Perspectives of The Pompe World

1. It’s okay to ask questions

We want you to. We want you to try to understand and we want to raise awareness. It’s not rude to seek correct information or ask about our child’s situation. Feel free to ask questions.

2. It’s not going anywhere

There is no cure. They don’t outgrow it. It’s progressive. This means that as time goes on, it worsens in severity. Once they are on treatment, it’s forever as long as there is no cure. This treatment slows progression but does not heal the disease itself.

3. It’s genetic

It’s passed along down the family tree. (Almost always.) Whoever passes it along cannot know they are passing it along unless they are specifically tested. There is a lot of guilt associated with this realization but we, as parents, blame no one. We understand the pattern it follows and seeking answers up the line does not mean we are finding fault, only finding answers and preparing for the future of our families.

4. It’s a spectrum disease

Not everyone presents the same. Some children are more severely affected and some children show almost no visible symptoms. There is no clear way to determine how this will look for an individual and each part of that spectrum has its own challenges.

5. We don’t always have all the answers

It’s rare so it’s not studied in the same way other diseases are. And so much of this is a case by case, day by day basis so we can’t always have a solid answer.
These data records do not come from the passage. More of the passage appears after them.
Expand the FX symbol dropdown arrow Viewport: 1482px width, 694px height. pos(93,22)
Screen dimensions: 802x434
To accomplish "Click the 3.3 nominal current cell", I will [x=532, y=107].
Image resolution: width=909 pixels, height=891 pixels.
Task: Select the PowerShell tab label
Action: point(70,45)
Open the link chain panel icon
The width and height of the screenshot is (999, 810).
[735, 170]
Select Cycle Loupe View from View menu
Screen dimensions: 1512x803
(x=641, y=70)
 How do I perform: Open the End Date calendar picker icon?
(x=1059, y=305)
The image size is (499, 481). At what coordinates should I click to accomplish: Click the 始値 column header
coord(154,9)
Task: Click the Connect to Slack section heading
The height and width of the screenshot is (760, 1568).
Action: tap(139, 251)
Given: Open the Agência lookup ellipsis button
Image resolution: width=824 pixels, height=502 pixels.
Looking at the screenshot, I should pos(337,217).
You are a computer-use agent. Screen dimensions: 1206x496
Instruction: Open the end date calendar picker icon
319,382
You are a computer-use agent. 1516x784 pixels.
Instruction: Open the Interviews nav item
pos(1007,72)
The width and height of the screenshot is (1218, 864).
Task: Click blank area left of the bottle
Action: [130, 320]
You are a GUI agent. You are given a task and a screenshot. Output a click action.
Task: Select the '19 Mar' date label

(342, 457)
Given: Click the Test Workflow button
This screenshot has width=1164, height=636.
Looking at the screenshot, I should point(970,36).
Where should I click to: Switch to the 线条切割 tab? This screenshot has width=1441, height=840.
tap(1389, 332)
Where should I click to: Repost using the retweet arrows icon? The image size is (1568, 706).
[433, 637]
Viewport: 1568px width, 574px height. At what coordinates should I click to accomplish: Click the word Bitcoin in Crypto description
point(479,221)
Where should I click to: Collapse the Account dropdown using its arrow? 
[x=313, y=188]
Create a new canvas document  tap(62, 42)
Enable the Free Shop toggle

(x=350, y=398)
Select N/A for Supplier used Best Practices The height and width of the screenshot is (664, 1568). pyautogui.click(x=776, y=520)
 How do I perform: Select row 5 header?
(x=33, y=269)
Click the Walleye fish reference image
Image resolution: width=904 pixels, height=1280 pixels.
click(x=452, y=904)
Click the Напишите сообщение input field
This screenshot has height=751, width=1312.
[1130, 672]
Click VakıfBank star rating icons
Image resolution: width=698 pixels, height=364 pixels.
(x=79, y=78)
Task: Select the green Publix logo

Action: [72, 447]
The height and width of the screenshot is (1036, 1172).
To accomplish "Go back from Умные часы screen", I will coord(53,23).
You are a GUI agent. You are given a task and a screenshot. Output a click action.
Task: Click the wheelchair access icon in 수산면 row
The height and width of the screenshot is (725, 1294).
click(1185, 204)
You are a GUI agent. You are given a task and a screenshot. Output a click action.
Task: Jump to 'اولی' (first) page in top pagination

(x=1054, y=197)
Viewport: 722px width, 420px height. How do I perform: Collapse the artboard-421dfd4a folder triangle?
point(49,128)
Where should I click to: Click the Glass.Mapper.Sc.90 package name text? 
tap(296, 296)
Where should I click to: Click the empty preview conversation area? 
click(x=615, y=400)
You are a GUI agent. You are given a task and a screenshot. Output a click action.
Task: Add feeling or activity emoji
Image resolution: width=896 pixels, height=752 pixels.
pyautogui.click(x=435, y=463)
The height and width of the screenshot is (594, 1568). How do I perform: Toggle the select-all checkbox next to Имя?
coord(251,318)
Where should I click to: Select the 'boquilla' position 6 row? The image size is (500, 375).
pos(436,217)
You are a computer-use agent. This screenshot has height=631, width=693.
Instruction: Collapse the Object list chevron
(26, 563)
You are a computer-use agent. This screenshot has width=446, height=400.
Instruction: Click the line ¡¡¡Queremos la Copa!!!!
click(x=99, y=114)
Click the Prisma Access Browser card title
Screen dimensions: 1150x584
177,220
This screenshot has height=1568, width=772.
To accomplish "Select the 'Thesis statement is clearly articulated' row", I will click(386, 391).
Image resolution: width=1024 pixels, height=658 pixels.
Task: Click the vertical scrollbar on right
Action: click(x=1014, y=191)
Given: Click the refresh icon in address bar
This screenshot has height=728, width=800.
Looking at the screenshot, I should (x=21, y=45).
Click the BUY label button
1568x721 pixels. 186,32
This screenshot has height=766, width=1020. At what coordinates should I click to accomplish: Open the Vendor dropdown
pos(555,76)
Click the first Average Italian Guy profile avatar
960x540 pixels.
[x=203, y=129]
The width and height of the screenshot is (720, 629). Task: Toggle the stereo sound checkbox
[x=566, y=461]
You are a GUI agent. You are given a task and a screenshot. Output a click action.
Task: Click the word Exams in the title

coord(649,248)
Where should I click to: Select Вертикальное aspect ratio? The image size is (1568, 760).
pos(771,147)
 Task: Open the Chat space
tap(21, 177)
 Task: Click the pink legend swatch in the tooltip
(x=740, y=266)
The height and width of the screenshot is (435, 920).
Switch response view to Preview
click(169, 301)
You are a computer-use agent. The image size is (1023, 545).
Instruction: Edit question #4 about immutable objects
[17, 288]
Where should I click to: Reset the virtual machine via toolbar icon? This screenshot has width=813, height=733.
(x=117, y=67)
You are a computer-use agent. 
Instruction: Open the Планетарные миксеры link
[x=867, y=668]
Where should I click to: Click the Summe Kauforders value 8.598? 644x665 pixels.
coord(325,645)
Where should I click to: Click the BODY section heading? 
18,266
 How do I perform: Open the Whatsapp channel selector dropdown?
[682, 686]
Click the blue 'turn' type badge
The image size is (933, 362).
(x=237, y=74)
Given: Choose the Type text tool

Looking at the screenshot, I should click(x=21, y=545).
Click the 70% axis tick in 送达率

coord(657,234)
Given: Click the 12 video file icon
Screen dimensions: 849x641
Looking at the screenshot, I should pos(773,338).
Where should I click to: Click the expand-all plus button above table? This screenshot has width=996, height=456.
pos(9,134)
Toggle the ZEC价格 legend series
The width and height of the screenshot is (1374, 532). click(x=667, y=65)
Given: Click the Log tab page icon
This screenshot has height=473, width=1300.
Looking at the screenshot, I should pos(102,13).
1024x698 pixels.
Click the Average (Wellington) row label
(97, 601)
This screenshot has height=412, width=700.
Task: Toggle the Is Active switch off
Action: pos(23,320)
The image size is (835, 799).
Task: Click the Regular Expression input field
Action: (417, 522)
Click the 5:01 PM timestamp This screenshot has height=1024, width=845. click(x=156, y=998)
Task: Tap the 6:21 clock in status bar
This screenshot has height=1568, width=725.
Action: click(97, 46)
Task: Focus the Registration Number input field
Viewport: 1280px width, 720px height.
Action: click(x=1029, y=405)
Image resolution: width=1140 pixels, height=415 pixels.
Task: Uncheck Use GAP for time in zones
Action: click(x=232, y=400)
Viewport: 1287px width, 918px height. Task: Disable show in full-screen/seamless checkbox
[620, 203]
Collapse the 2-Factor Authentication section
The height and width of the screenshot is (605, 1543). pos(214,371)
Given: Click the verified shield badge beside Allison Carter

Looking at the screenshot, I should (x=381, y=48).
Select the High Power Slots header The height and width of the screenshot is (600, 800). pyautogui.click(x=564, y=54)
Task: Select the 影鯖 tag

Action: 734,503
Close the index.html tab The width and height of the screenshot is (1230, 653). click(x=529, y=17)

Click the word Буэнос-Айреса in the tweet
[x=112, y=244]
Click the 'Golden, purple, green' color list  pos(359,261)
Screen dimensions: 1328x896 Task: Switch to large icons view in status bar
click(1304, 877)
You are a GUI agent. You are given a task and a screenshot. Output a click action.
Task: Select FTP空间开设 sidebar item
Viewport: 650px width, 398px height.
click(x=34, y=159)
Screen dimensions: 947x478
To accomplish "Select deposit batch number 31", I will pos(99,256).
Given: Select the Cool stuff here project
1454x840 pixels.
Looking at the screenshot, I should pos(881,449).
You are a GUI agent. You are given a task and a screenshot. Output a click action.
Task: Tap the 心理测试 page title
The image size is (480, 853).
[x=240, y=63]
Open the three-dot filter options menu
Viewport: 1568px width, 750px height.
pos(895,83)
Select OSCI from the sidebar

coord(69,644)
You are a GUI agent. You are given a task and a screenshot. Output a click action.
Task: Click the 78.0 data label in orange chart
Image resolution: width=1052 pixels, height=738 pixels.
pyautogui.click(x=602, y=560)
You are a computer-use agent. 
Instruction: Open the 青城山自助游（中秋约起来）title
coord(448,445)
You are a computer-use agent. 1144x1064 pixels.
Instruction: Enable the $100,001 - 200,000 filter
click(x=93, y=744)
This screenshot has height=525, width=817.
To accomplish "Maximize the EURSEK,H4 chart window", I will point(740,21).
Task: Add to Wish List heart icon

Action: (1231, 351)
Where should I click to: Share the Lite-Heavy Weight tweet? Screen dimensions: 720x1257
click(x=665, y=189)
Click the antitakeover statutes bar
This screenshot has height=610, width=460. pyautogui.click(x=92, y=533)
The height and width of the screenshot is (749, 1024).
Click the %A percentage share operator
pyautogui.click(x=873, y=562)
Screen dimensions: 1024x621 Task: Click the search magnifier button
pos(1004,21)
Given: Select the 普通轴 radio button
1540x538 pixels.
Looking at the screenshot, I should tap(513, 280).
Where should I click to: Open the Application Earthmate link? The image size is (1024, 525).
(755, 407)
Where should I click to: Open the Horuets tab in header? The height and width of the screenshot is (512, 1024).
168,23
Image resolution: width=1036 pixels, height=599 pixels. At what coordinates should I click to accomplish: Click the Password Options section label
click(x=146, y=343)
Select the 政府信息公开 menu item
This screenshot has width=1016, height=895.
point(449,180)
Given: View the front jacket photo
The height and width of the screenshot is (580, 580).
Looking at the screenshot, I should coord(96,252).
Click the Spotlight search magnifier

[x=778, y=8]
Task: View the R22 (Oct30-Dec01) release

This is hard for us. Not to mention the complexity of a genetic disease like this one is incredibly hard to understand on a deeper level and so we couldn’t possibly know about this disease in the same aspect as a professional. This subject is very complicated to learn. We just don’t always have an answer.

6. They are just like you in the majority of ways

Speech, mobility, feeding and breathing are often affected with this disease but these things do not mean that they are all that different from your child. These things do not automatically qualify them for issues with cognition, intelligence, learning, etc. These are just obstacles that are unique to them but aside from some consideration for them, they want and deserve to be treated just like every other child. They are not limited in every aspect of their being.

7. Their fully biological siblings have risks

Children born to the same mother and father of the affected child carry risks. Their future families have some risks and considerations. This also means that any future full siblings born after this affected child have the same chance of being affected by this disease. This can make future children a very sore subject. Everyone feels differently about future children after learning about genetic mutations and there is no right or wrong way to proceed. But you should refrain from suggesting future siblings in case this is something that the parents feel is not in the cards for them. “WHEN ARE YOU HAVING ANOTHER?” is NOT a polite thing to ask any person, let alone a person who could potentially have another sick child.

8. It’s not always obvious

“They look completely normal!” is not the best choice phrase. Some of these children struggle in subtle ways but they are still struggles for them. Instead you should ask the child or parent what things you should be aware of with their condition. Maybe they need extra breaks at playtime. Maybe they are not able to climb, run, perform to the same capacity as their peers. Even these subtle things should be considered and supported, never dismissed.

9. There are some special considerations

Sometimes we have to sit some things out. We have to take respiratory illness very seriously if their breathing is affected. We often have to take food choices into consideration and make limitations that are not ideal. Medical assistive devices are often considered for day to day activities as well. Please be understanding that some decisions are not always easy for us as a family and that sometimes this requires us to ask you to consider us as well.

10. It doesn’t define them.

It is undoubtedly a part of their life but they are so much more than their disease. They are funny, brilliant, artistic, and otherwise just like many other children. We want so badly for them to live a full life of pushing the bar and succeeding in their own ways. They may move differently, speak differently, eat differently, or look a little differently but their disease is only a part of the incredible people they are and we hope to celebrate them as a whole person. With some support, patience, and understanding of this part of them, you can play a part in ensuring that a full life is possible for these children.

As parents we feel we have been thrown a curve ball but we are up to bat, regardless. We cannot single handedly improve their life or outcomes and rely on the understanding of others around us. We hope that you will take part in ensuring their best chances of a full life and helping to change the future of this disease.